Collected data
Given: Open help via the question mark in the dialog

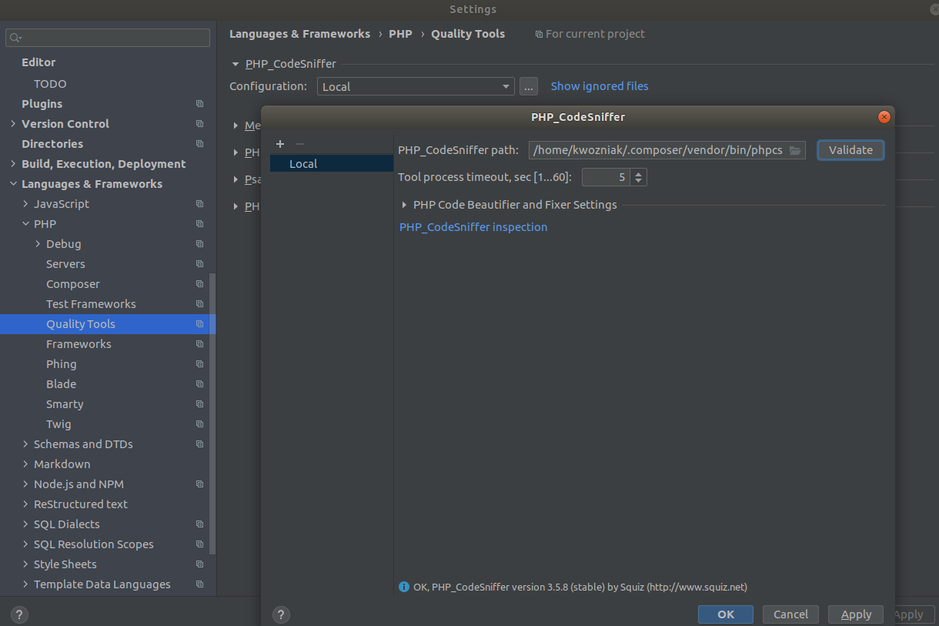Looking at the screenshot, I should (x=280, y=614).
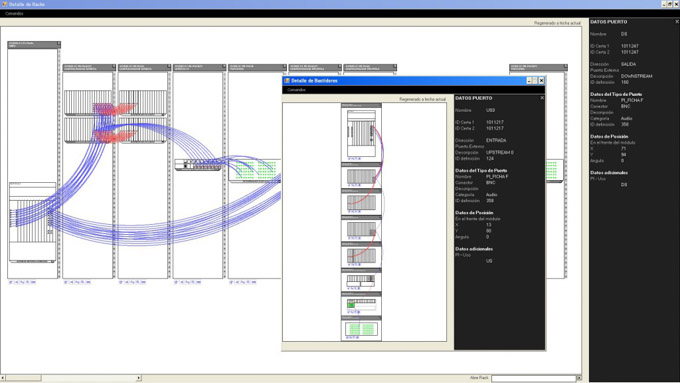Click the Abre Rack input field
The image size is (680, 383).
[533, 378]
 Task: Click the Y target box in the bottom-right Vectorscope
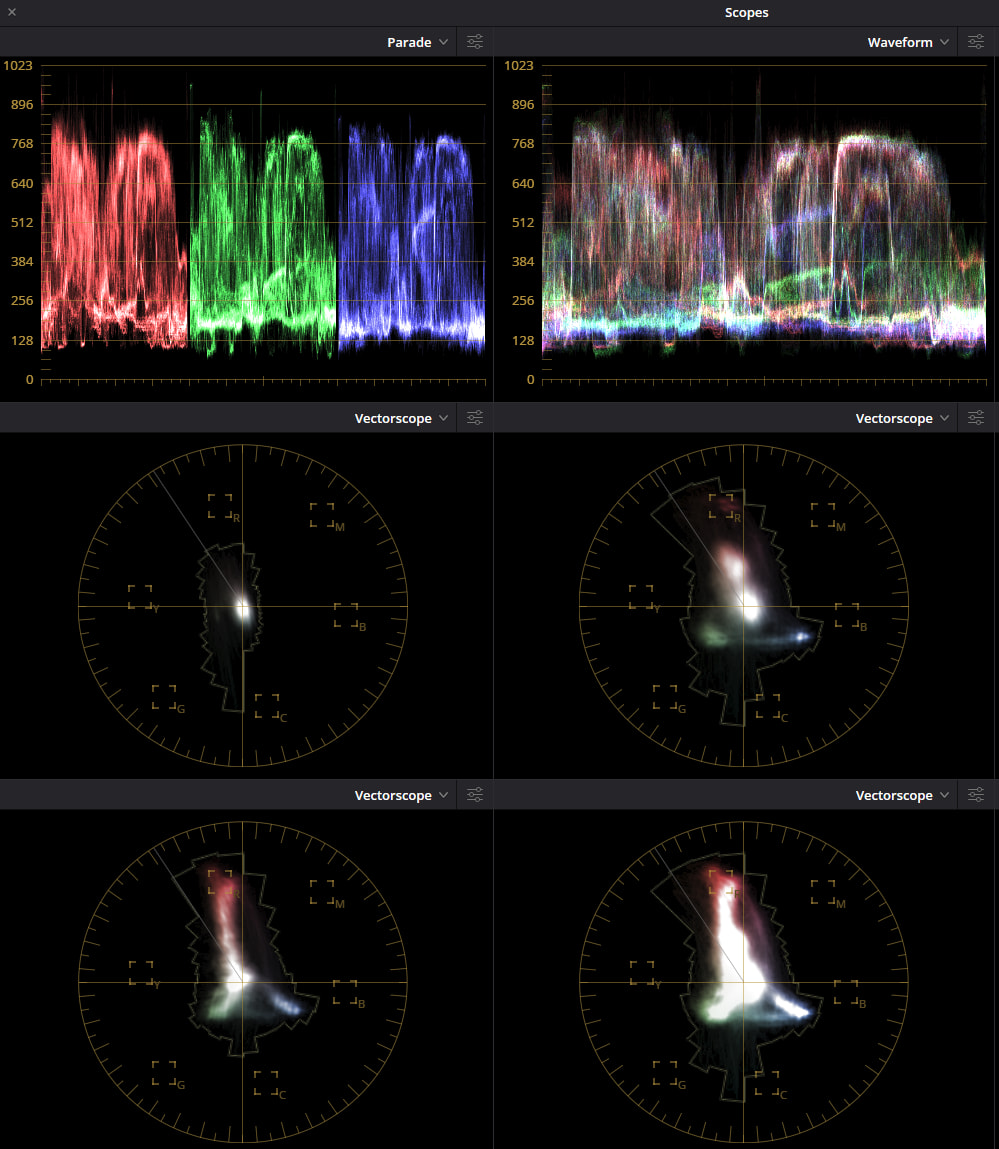[641, 973]
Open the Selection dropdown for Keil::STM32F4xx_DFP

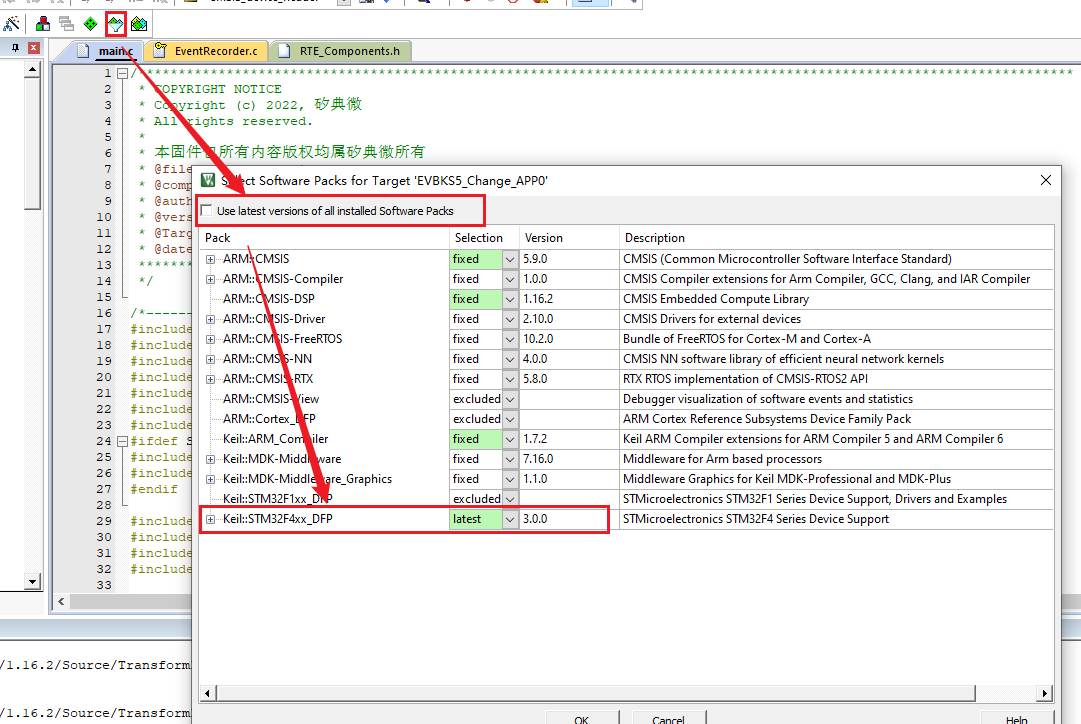point(509,518)
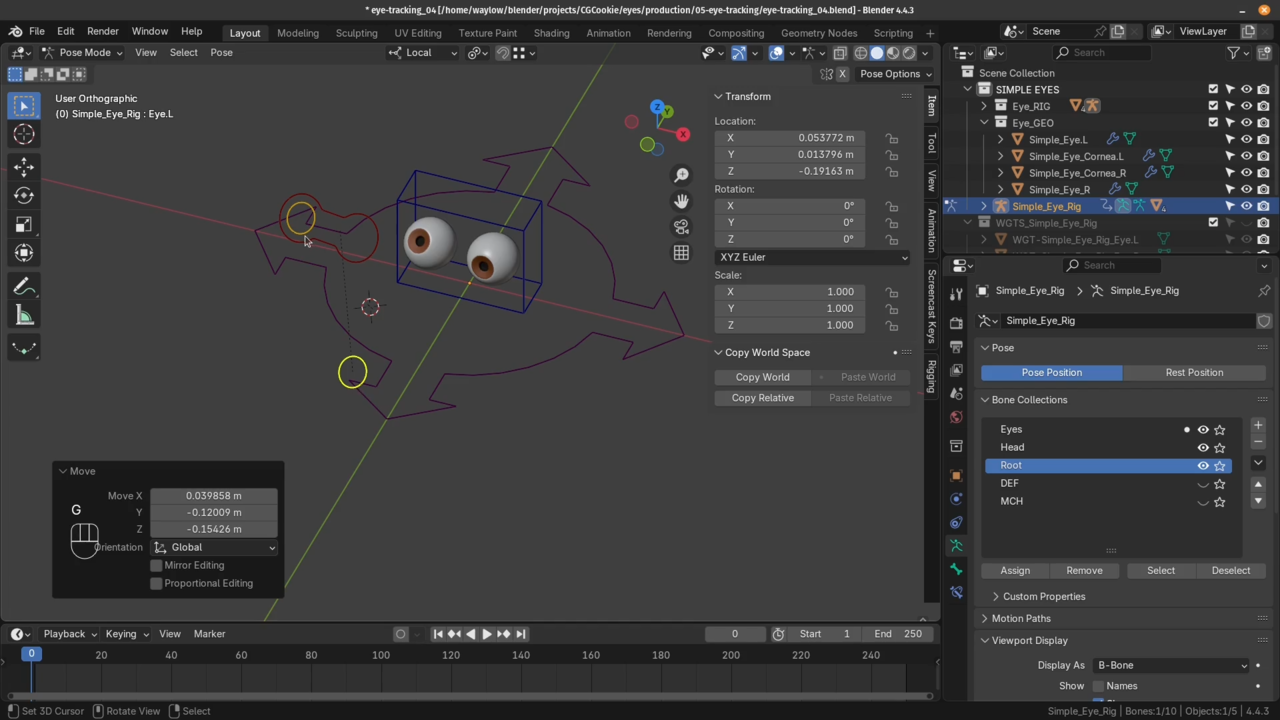Toggle the camera view icon
This screenshot has height=720, width=1280.
(x=681, y=227)
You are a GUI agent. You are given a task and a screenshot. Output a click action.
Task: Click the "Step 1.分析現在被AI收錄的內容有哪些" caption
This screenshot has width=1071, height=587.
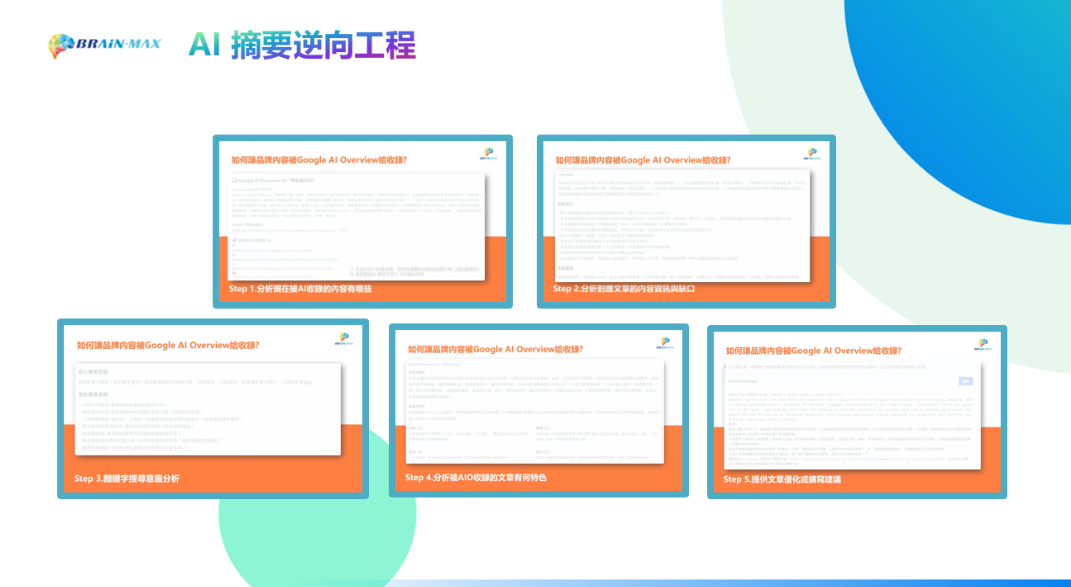[300, 289]
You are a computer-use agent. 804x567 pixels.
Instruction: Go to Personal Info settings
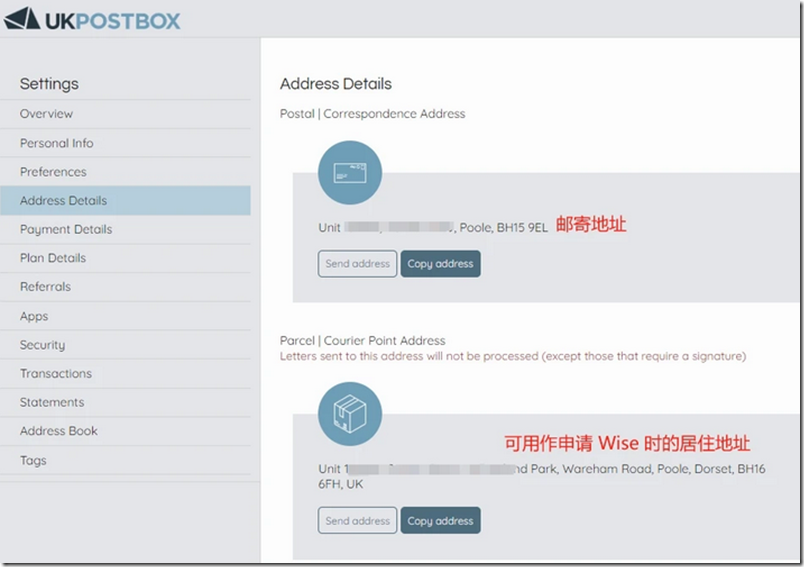coord(56,143)
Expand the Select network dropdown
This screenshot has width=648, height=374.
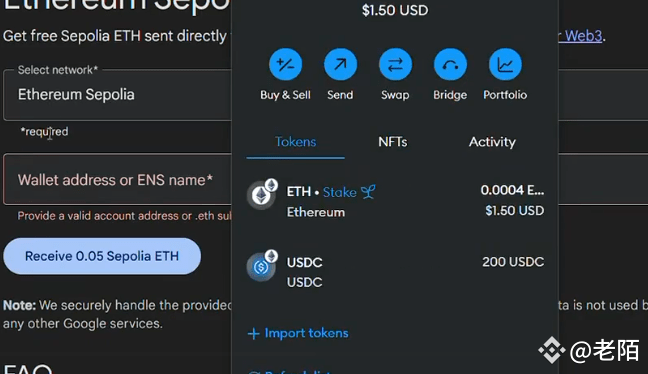[117, 95]
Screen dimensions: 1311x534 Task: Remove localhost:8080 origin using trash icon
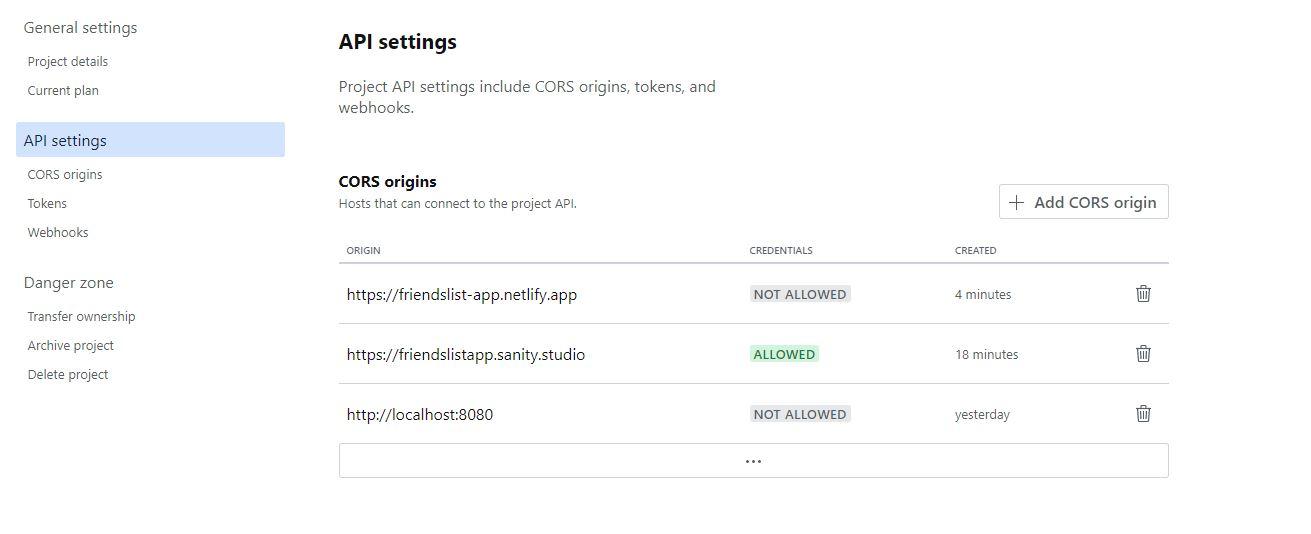tap(1143, 414)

→ **Exercise directions**
Repeat all of the data above word for word, minus the pictures.

→ **Output for this exercise**
Given: Open help via the question mark in the dialog

Looking at the screenshot, I should (x=280, y=614).
Click the Abre Rack input field
The image size is (680, 383).
[533, 378]
 Task: Click the Y target box in the bottom-right Vectorscope
[641, 973]
Open the Selection dropdown for Keil::STM32F4xx_DFP

point(509,518)
Toggle the camera view icon
This screenshot has height=720, width=1280.
(x=681, y=227)
You are a GUI agent. You are given a task and a screenshot. Output a click action.
Task: Click the "Step 1.分析現在被AI收錄的內容有哪些" caption
This screenshot has width=1071, height=587.
[300, 289]
You are a computer-use agent. 804x567 pixels.
Instruction: Go to Personal Info settings
coord(56,143)
Expand the Select network dropdown
This screenshot has width=648, height=374.
[117, 95]
Screen dimensions: 1311x534 Task: Remove localhost:8080 origin using trash icon
tap(1143, 414)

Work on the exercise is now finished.